El empresariado ya está lanzando su amenaza, explicando que tiene presupuestado sólo un 25% más de costos laborales, en promedio, y que cualquier acuerdo salarial por encima de ese porcentaje será trasladado a los precios. El gobierno, por su parte, está llamando a la “racionalidad”, es decir, a no pedir más de lo que los empresarios dicen que pueden conceder, argumentando que, de lo contrario, la economía va a “volar por los aires”. La burocracia de la CGT oficialista está cumpliendo con su rol y, en boca de Moyano, plantea aumentos entre “un veinte y veintipico por ciento”. Mientras tanto, la CTA de Yasky en poco y nada se diferencia de los planteos de la CGT. Mientras Yasky dice que “la discusión de aumento salarial para el 2011 no podrá estar por debajo del 25 por ciento de aumento”; Juan Carlos Shmid, miembro del consejo directivo de la CGT, declaró exactamente lo mismo: “los incrementos no deberían ser inferiores al 25 por ciento”. Como primer ensayo en las negociaciones para este año, el gobierno ya ha rubricado el primer acuerdo salarial de 2011, que establece un escaso aumento del 22% para los trabajadores frutículas de Río Negro.

Un párrafo aparte merece la burocracia de la CGT Azul y Blanca liderada por el duhaldista Barrionuevo y la de la CTA que responde a Micheli, alineado con “Pino” Solanas. Ambos se están pronunciando por aumentos de entre 30% y 35%, lo que no deja de ser una pose motivada por su enfrentamiento coyuntural con el kirchnerismo y no por las necesidades de la clase trabajadora. De hecho, ninguno de los dos sectores está dispuesto a encarar plan de lucha alguno para torcerle el brazo a la patronal en esta pulseada salarial.

El objetivo central del empresariado, el gobierno y la burocracia es ponerle un tope al salario, como pretenden hacerlo cada año. Además, se proponen garantizar el cumplimiento de dos cláusulas hechas para satisfacción exclusiva de los capitalistas: el pago en cómodas cuotas y la paz social. De hecho, no descartan la posibilidad de reabrir la discusión en la segunda mitad del año con el objetivo de alentar expectativas entre los trabajadores para que no luchen y esperen a una eventual segunda ronda de negociaciones, con la ya conocida política del palo y la zanahoria.

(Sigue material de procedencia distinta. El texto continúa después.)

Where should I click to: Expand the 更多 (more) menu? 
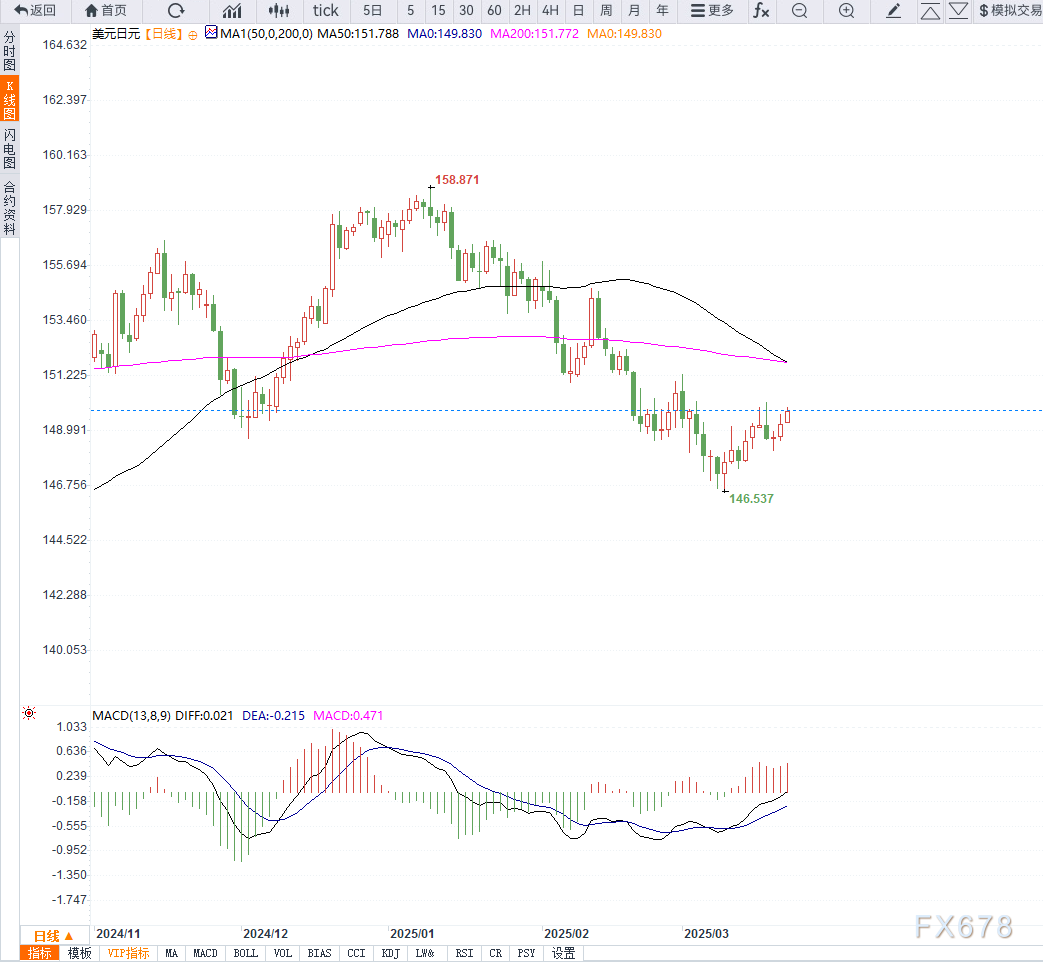712,11
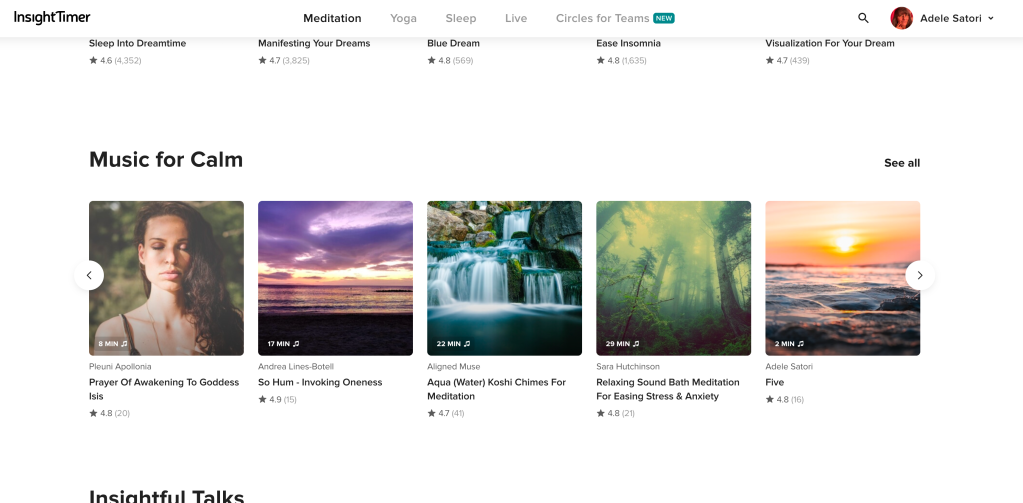1023x503 pixels.
Task: Open Circles for Teams page
Action: pyautogui.click(x=602, y=18)
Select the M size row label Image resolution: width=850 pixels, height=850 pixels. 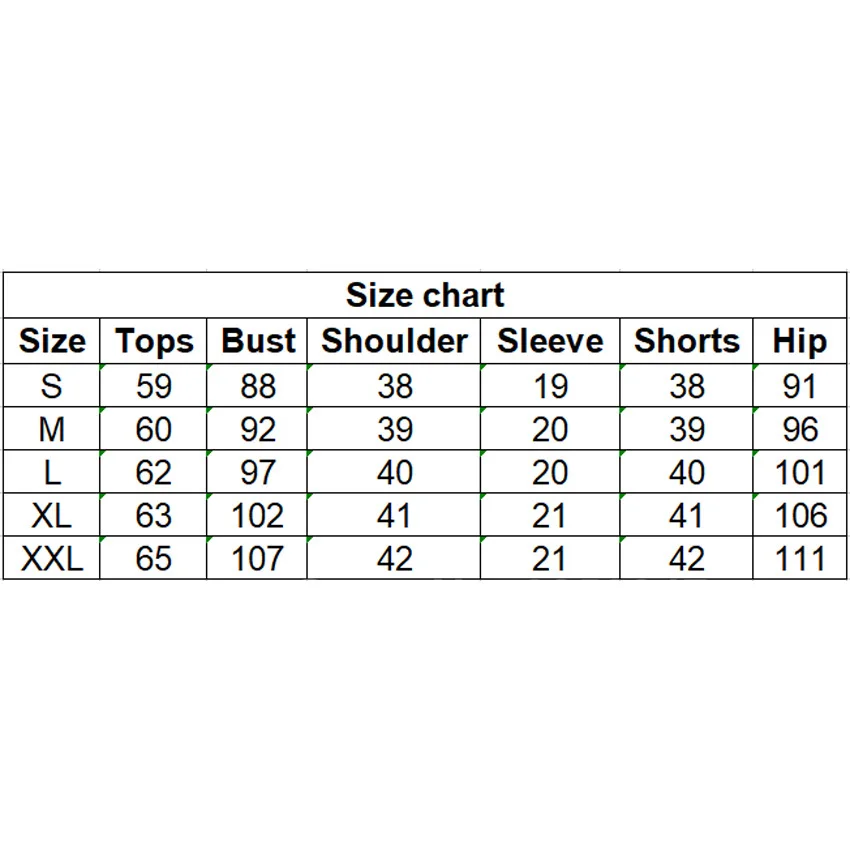pyautogui.click(x=52, y=429)
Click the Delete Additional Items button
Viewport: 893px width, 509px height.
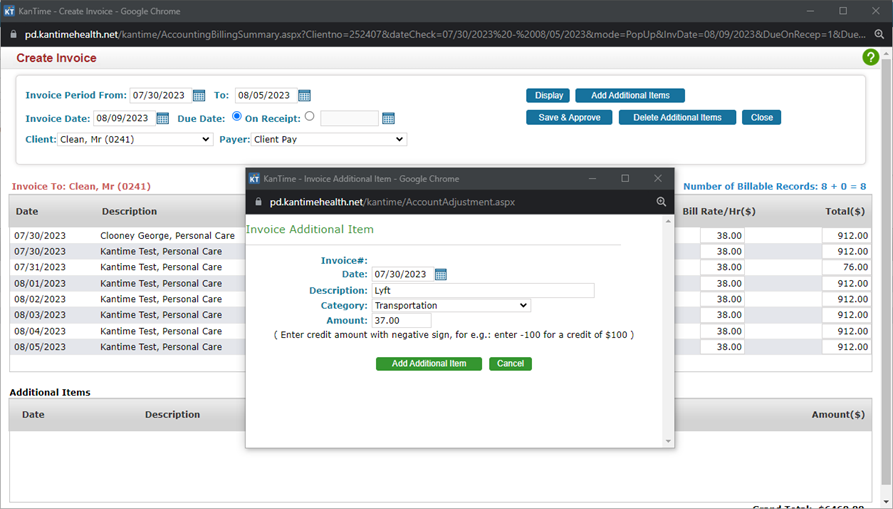(x=677, y=118)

Sin embargo, los trabajadores venimos de una experiencia aleccionadora en este sentido. El año pasado, un importante sector de la clase trabajadora argentina logró romper el techo salarial. Para esto fue fundamental desarrollar la organización independiente de la burocracia sindical y llevar la lucha hasta garantizar las reivindicaciones más sentidas.

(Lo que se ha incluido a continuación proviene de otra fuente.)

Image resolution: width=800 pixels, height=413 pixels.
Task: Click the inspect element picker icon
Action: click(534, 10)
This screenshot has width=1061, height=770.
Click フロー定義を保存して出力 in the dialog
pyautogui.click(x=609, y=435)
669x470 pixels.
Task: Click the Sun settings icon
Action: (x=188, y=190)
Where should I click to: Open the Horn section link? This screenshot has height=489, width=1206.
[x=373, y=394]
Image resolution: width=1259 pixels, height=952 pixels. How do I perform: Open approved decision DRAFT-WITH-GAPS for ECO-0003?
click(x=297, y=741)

Pese a que el ministro Boudou mienta abiertamente diciendo que “en todos los últimos años se llegaron a acuerdos con bajo nivel de conflictividad y este año va a pasar lo mismo”, lo cierto es que en 2010, los obreros de la alimentación dieron el ejemplo desbordando el dique impuesto por la burocracia y conquistando un aumento salarial superior al 35%, cuando las cúpulas sindicales firmaban acuerdos que promediaban el 25%. En este proceso, se impuso la organización independiente de la burocracia verde de Daer, y la lucha desafiando al gobierno al desconocer la conciliación obligatoria y a la patronal paralizando la producción.

Este año, una de las tareas fundamentales consiste en preparar esta lucha para romper el techo salarial que quieran imponer y para conquistar un salario igual a la canasta familiar. En este sentido, los trabajadores solo podemos depositar confianza en nuestra propia fuerza como clase.